- The input -

──────────────────────────────

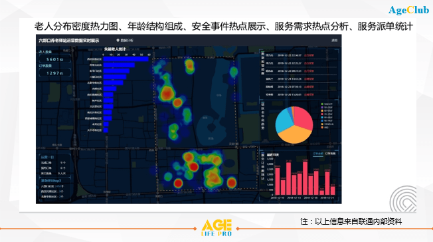433x242 pixels.
Task: Click the exit link at dashboard top right
Action: pos(335,41)
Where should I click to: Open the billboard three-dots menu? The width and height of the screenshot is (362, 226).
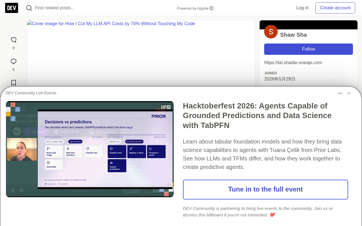(x=340, y=93)
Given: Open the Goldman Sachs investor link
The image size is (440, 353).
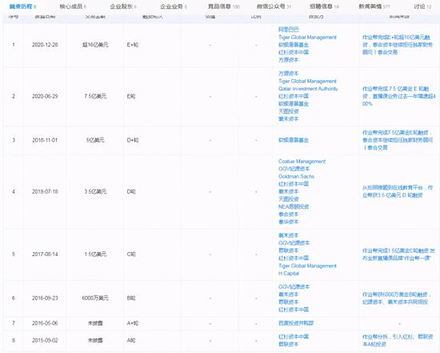Looking at the screenshot, I should coord(296,176).
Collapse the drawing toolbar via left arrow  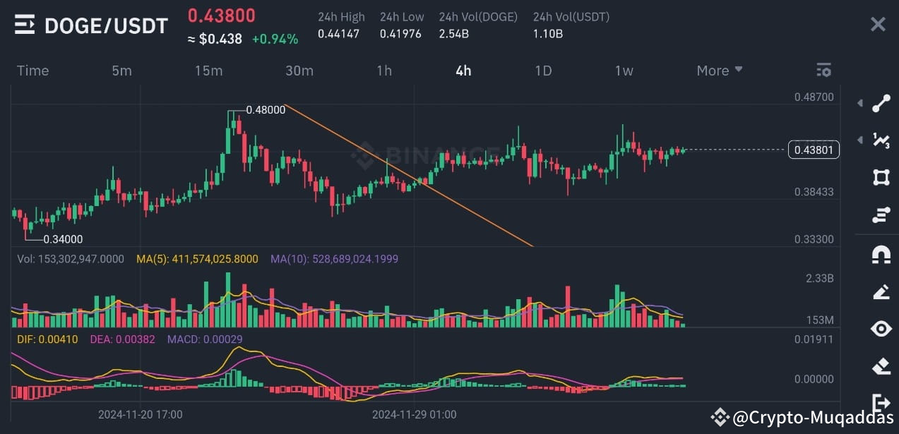click(860, 103)
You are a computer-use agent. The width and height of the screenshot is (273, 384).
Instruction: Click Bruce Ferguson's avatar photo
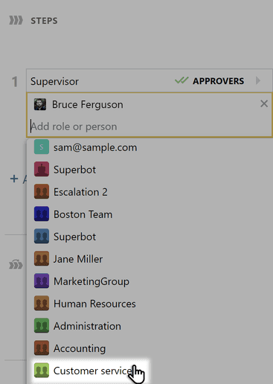click(x=40, y=104)
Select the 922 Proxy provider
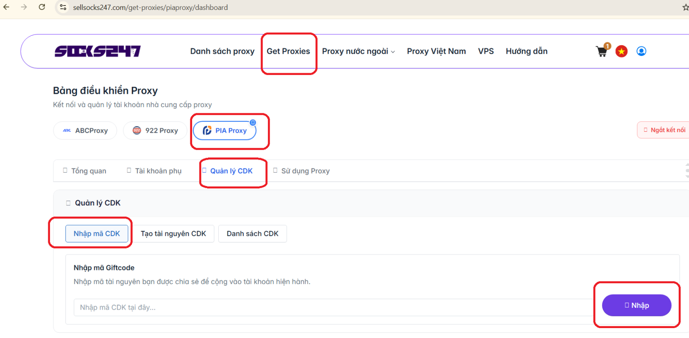 [155, 130]
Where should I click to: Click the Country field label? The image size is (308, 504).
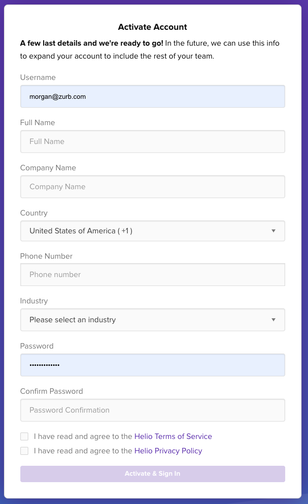click(x=34, y=213)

──────────────────────────────

- Brief -
Leave out all pictures and retype precisely the lines that run from the line containing "You are a computer-use" to the last line of the records.

- Response to the task -
You are a computer-use agent. The width and height of the screenshot is (273, 384).
Instruction: Click Bruce Ferguson's avatar photo
click(x=40, y=104)
Select the 922 Proxy provider
 [155, 130]
Where should I click to: Click the Country field label? The image size is (308, 504).
click(x=34, y=213)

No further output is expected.